Joel S. Schuman, MD, FACS, of Wills Eye Hospital, presented an update on laser therapies for glaucoma, emphasizing recent innovations in selective laser trabeculoplasty (SLT) and laser cyclophotocoagulation at the American Academy of Ophthalmology 2025 annual meeting, October 18 to 20, in Orlando, FL. He began by contextualizing the range of laser treatments currently in use: “There are the traditional things that we've been doing: laser iridectomy, laser trabeculoplasty, laser cyclophotocoagulation.” Schuman indicated that while all these approaches remain relevant, laser trabeculoplasty is experiencing the most innovation.1
Historically, SLT required the use of a gonio lens to visualize the trabecular meshwork and direct laser energy precisely. Schuman described this procedure: “You need to have a lens sitting on the eye called a gonio lens that allows the person who's treating to actually see the drainage tissue of the eye, the trabecular meshwork, and target that with the laser.”
However, newer technologies are simplifying this process. Direct selective laser trabeculoplasty (DSLT) represents a significant advance: “With the newer device which is called direct selective laser trabeculoplasty or DSLT, there is no lens on the eye, and the device captures the eye, fixes on it, and then it treats 360° automatically without anything touching the eye except for light.” Although DSLT may result in “a little more irritation postop, a little less pressure lowering” compared with traditional SLT, its non-contact approach is a meaningful improvement in patient comfort and procedural efficiency.
He noted that SLT is increasingly recognized as an effective first-line therapy for open-angle glaucoma, often preferred over medications.
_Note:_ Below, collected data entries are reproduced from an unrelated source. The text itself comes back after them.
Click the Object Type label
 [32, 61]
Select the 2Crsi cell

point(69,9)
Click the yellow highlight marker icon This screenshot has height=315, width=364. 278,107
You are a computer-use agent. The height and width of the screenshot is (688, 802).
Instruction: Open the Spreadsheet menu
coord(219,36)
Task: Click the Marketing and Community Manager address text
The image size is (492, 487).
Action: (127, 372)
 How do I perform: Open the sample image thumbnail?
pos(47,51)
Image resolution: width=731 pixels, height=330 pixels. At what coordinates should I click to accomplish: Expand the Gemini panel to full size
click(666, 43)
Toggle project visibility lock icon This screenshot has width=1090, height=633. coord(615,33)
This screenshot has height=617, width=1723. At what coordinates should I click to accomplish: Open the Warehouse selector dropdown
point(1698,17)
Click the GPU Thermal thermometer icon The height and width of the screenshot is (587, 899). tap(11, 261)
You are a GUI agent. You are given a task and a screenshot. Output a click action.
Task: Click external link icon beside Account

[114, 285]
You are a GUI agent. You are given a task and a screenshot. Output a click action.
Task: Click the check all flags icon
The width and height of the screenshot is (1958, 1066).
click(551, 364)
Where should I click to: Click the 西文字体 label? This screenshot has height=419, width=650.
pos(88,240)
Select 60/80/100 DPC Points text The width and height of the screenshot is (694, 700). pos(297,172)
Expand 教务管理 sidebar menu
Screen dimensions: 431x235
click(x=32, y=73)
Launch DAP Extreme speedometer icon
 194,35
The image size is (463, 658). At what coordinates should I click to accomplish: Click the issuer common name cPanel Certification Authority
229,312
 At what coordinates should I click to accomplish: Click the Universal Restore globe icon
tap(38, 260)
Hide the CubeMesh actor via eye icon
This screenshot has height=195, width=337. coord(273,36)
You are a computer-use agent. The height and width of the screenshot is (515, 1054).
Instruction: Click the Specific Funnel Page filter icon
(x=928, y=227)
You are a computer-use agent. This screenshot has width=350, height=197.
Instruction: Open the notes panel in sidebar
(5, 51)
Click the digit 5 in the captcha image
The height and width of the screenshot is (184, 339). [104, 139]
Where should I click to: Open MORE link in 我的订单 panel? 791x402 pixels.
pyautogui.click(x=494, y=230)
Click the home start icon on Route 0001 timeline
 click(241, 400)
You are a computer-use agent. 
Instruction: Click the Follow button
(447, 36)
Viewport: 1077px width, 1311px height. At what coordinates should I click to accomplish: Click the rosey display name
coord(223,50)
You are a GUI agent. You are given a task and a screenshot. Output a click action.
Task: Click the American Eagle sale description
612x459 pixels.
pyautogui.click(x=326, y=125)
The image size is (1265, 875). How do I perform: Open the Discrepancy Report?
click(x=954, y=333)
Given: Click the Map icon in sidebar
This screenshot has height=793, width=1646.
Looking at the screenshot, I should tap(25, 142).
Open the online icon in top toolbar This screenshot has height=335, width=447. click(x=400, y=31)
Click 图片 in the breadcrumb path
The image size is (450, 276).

He cited multiple studies, noting that “most recently the LiGHT trial…showed the efficacy and safety of selective laser trabeculoplasty.” In his clinical practice, he uses SLT as a primary intervention for most open-angle glaucoma patients: “For most types of open-angle glaucoma, SLT is the first option that I go to.”
He acknowledged patient preferences, explaining that some are hesitant to receive laser first-line therapy, in which case drops remain appropriate: “Those patients get treated with drops, which has been our first line treatment for over 100 years, but the data show and my clinical experience is that SLT is a better first line option.”
Schuman also highlighted important contraindications. SLT is generally unsuitable for inflammatory glaucomas, angle-closure glaucoma, and neovascular glaucoma, for which alternative therapies such as medications or incisional surgery are preferred. "Those sorts of glaucomas you're better choosing a different type of treatment," he said.
He emphasized the importance of accurate diagnosis, noting that misclassification can lead to ineffective or harmful interventions. For instance, angle-closure glaucoma misdiagnosed as open-angle glaucoma may result in inappropriate SLT, which “may actually make things worse,” while some patients might receive unnecessary laser iridectomy. Schuman noted, “It's important to do a good clinical examination and make your decision about what your choice of therapy is based on the patient's actual problem.”
REFERENCE
Schuman JS. Glaucoma laser therapy: Innovations and advice from the experts. Presented at: American Academy of Ophthalmology 2025 annual meeting; October 18-20, 2025; Orlando, FL. Session LEC133.